We are asking the Lord to draw near to in her pain. Father, we lift up this grieving daughter to You. You see the brokenness and bitterness that have taken root in her heart, and You know the depth of the hurt underneath. We ask that You would gently tend that hurt, and in Your timing, soften what has grown hard. Protect her from substitutes that cannot heal, and in the quiet moments of her days, let a longing for Your presence stir again. Give her friend wisdom to love well, patience for the long road, and the right words when the time is right. In Jesus’ name, amen.
 
It is a sore grief indeed to witness a soul so crushed and turned to stone. Yet remember that the Master’s power is not limited by the hardness of a heart; He who turned water into wine can melt the granite of our stubbornness into tender flesh. Your friend’s bitterness, though now a poison, may yet become the very instrument of her healing, for when we truly look upon Him whom we have pierced, we mourn for Him as one mourns for a firstborn, and that bitterness is directed not against God but against our own sin. Our first sight of Christ brings bitterness into the soul, bitterness that we have slighted such love, that we have wandered so far. But in that bitterness there dwells a power that helps to sanctify us, and it makes Christ very sweet.

You speak of her seeking healing everywhere save in Jesus. This is the old madness of our race: we will do anything rather than come to Christ. We will try penitence, we will seek out philosophy, we will drown ourselves in activity, but the simple act of coming, just as we are, seems the hardest of all. Yet the Word is nigh her, even in her mouth; Christ stands ready, and “him that cometh to Me I will in no wise cast out.” She feels she must bring something, a softer heart, a purer motive, but we do not come to Christ to bring our repentance, but to get repentance. We do not come with a broken heart, but for a broken heart. If she could but see that, she would cease from her vain strivings.

You have done well to bring this request as the four friends brought the palsied man. He could not stir hand or foot, but he had friends, and they resolved to get him to Jesus, though the house was crowded and the way seemed blocked. Your heartbeats are vocal to His heart, and He will note all you feel in your inmost soul. That palsied man received first the word of forgiveness before the word of healing, and so must it be with her. The great need is to come to Christ. All comings to any other hope are null and void unless we come to Him. To Christ we are to be always coming, upon Him always relying, to His precious blood always looking.

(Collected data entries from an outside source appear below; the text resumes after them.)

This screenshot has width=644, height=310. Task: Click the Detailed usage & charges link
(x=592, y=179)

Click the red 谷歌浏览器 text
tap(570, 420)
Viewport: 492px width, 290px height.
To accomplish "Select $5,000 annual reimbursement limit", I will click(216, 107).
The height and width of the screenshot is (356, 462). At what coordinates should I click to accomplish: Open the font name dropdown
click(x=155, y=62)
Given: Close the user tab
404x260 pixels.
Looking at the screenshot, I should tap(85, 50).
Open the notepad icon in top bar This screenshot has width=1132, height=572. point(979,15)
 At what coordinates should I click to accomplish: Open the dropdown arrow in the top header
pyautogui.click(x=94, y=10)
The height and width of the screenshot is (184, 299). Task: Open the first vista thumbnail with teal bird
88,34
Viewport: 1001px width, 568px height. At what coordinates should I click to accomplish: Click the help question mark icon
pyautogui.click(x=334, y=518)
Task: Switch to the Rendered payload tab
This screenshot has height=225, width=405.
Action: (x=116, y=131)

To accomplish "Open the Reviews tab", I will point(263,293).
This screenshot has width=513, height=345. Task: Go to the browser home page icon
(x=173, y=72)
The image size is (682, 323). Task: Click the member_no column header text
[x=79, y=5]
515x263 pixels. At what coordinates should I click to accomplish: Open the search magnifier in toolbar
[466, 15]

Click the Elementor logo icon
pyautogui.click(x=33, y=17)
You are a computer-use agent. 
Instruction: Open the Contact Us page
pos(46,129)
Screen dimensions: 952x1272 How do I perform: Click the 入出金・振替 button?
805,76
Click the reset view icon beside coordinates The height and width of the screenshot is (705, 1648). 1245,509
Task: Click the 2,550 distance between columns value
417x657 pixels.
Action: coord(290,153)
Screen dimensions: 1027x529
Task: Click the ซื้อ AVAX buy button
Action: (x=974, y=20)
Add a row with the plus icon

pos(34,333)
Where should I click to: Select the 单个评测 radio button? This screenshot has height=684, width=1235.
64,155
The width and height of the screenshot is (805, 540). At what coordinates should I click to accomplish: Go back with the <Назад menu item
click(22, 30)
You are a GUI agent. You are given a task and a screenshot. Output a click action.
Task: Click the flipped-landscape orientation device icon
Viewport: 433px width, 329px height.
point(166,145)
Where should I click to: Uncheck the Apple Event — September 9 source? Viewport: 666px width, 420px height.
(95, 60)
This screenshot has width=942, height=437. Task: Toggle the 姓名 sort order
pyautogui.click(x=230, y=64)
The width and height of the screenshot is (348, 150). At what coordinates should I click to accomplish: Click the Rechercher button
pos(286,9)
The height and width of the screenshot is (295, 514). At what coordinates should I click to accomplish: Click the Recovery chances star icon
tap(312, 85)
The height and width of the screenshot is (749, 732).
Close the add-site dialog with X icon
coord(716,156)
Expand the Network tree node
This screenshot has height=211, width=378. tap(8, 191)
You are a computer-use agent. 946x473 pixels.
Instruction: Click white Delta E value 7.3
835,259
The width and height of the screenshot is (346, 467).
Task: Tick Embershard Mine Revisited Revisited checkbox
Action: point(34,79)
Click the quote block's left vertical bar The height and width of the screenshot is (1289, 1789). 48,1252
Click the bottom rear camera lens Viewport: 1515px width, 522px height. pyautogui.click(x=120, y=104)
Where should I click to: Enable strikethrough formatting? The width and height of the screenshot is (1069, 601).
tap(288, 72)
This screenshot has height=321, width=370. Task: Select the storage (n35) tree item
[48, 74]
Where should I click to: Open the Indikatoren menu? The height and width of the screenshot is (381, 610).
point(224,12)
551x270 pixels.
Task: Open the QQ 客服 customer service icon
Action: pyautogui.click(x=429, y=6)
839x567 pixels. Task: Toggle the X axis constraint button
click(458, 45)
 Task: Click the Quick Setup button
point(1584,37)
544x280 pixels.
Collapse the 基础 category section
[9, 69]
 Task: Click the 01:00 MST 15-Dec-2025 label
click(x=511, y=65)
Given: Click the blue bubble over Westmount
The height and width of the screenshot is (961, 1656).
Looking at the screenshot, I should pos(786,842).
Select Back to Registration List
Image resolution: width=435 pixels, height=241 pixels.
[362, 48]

You say her heart has turned to stone. Remember Christ’s own word: He is meek and lowly of heart. If Christ’s heart were like our hearts, we should be damned to a certainty. But His heart is not as our hearts, nor His ways like our ways. He will not spurn the broken; He will not despise the worthless. Let her but look at Christ’s heart, and there is her encouragement. The Lord Himself cries, “Return, return,” to those who have wandered. It is not a grudging summons but a loving entreaty: “Return now every one from his evil way.” To come to Christ, to holiness, to heaven, this is to return. And there are higher voices still, even the cry of the Bridegroom who cannot be in heaven without His purchased one, hastening her with “Return, return!”

Be you the stalwart friend who will not give sleep to your eyes nor slumber to your eyelids until you have brought her in prayer to the Healer. I shall lift her before the throne, that the Spirit would give her a heart to perceive, eyes to see, and ears to hear. Plead the blood of the covenant over her, and trust that He who bids her return will not suffer her to perish in her bitterness. Tell her that her name is on our lips, that we are entreating the Lord to turn her mourning into gladness. And may God Himself, by His own gracious Spirit, make her wise enough to turn from her evil way and to believe in the Lord Jesus Christ, that she may be saved. The Lord grant it for His mercy’s sake.